### WORK INSTRUCTIONS
Print exactly, and only, the lines from the one containing "Task: Select the YTD chart range" through the last line of the records below, both included; leave out the pictures.

### Collected data
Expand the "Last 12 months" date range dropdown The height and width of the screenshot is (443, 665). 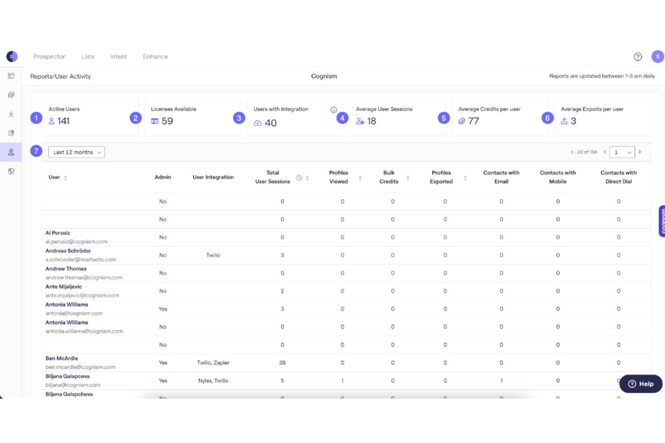point(76,152)
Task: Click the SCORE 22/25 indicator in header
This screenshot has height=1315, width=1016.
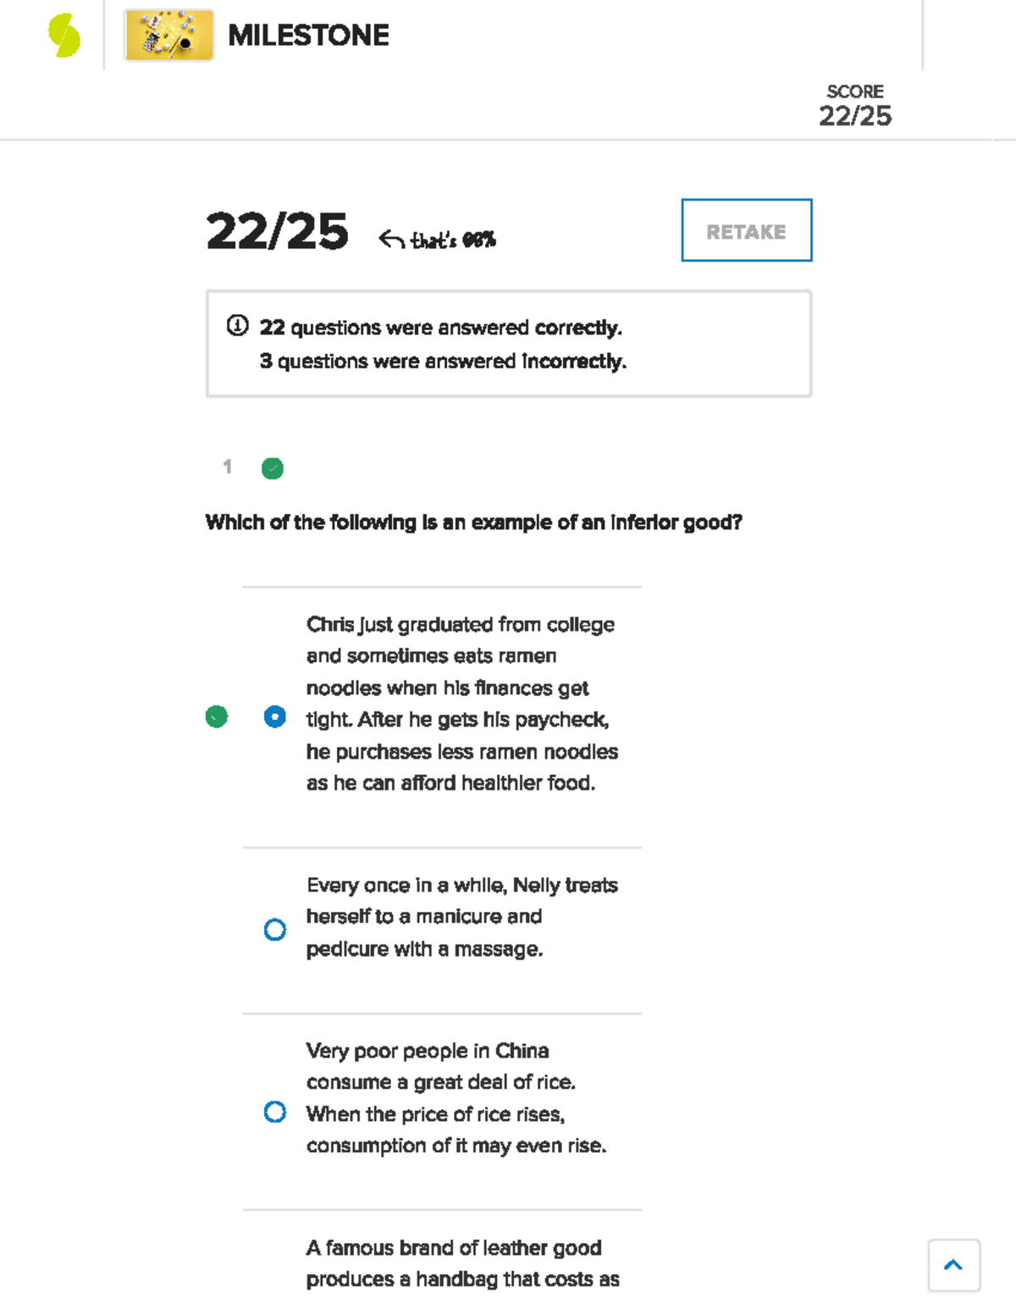Action: coord(854,106)
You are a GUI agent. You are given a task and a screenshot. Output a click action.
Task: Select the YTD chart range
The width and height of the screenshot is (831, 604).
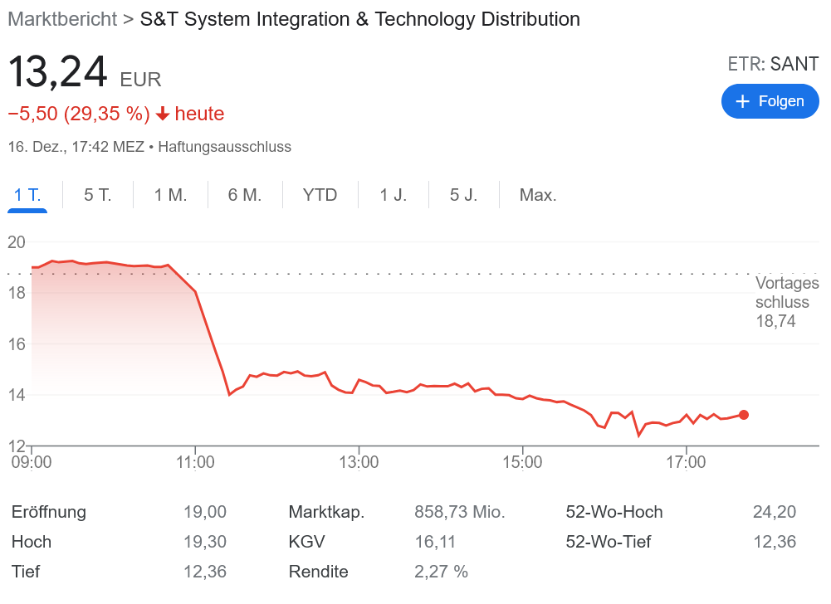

### WRITTEN SOLUTION
Task: Select the YTD chart range
The width and height of the screenshot is (831, 604).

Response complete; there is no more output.